Pumpkin and White Bean Soup with Sourdough Croutons
3 thick slices sourdough bread, cut into cubes
4 tablespoons olive oil, divided
4 tablespoons nutritional yeast flakes, divided
1 large yellow onion, diced
2 cloves garlic, minced
¼ teaspoon red pepper flakes
15-ounce can pumpkin puree
15-ounce can white beans (such as navy), drained
1 quart (4 cups) chicken broth
Salt and ground black pepper, to taste
Heat the oven to 375 F.
Place the bread cubes in a large bowl. Drizzle with 2 tablespoons of the olive oil, then toss to coat evenly. Sprinkle 1 tablespoon of yeast flakes over the bread, then toss again.
On a rimmed baking sheet, spread the bread in an even layer. Toast for 10 to 15 minutes, or until slightly crunchy, then set aside to cool.
Meanwhile, in a large saucepan over medium-high, heat the remaining 2 tablespoons of oil. Add the onion, garlic and red pepper flakes. Saute until the onion is tender, about 6 minutes. Add the pumpkin, beans and broth. Bring to a simmer and cook for 10 minutes.

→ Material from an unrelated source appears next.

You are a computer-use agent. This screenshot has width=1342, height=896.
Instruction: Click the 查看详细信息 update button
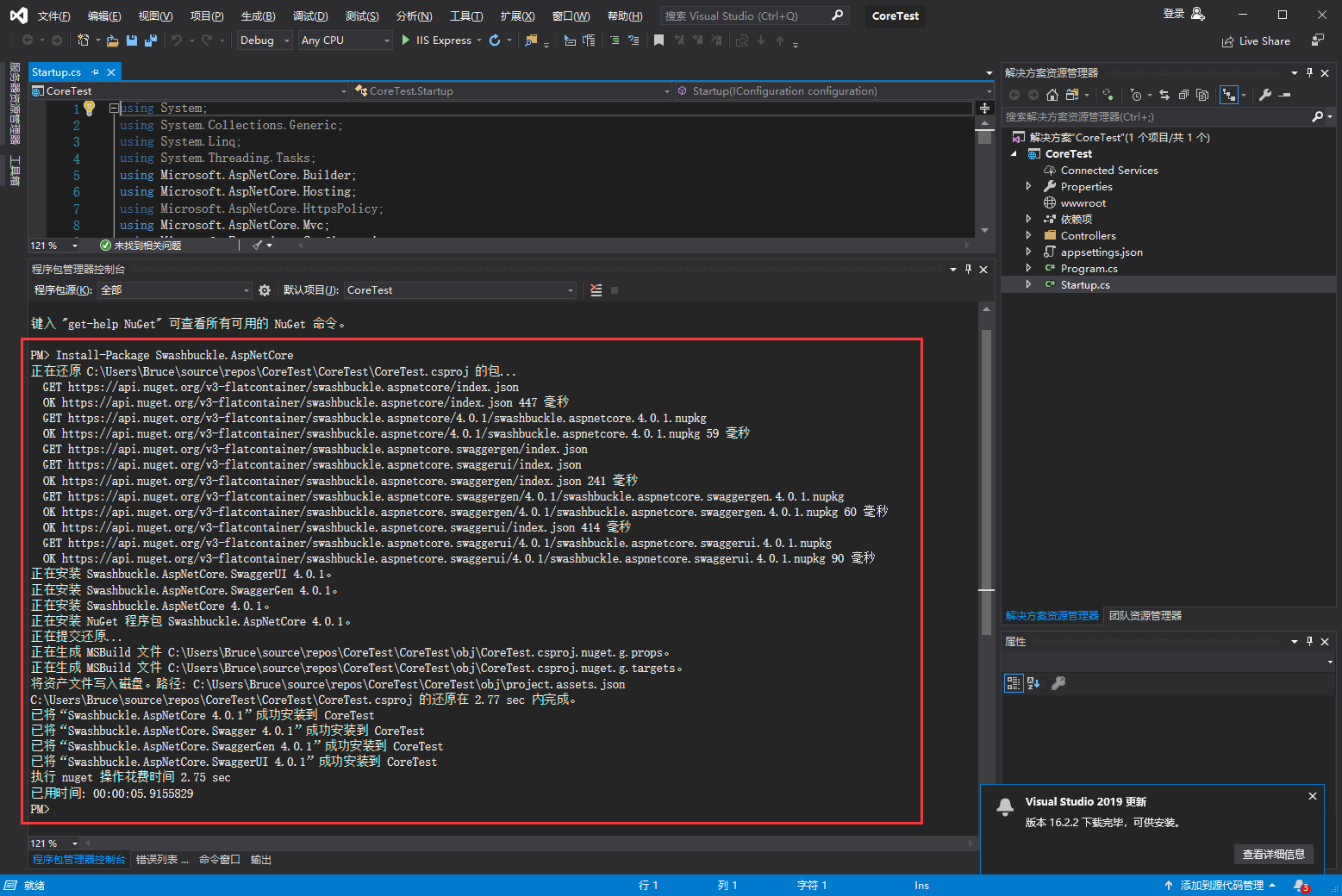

Transfer the soup, working in batches if necessary, to a blender and puree until smooth. Return the soup to the saucepan. Add the remaining 3 tablespoons of yeast flakes and stir well. Season the soup with salt and pepper, then ladle into serving bowls and top with the croutons.
Nutrition information per serving (values are rounded to the nearest whole number): 360 calories; 90 calories from fat (26 percent of total calories); 11 g fat (2 g saturated; 0 g trans fats); 0 mg cholesterol; 53 g carbohydrate; 16 g protein; 9 g fiber; 700 mg sodium.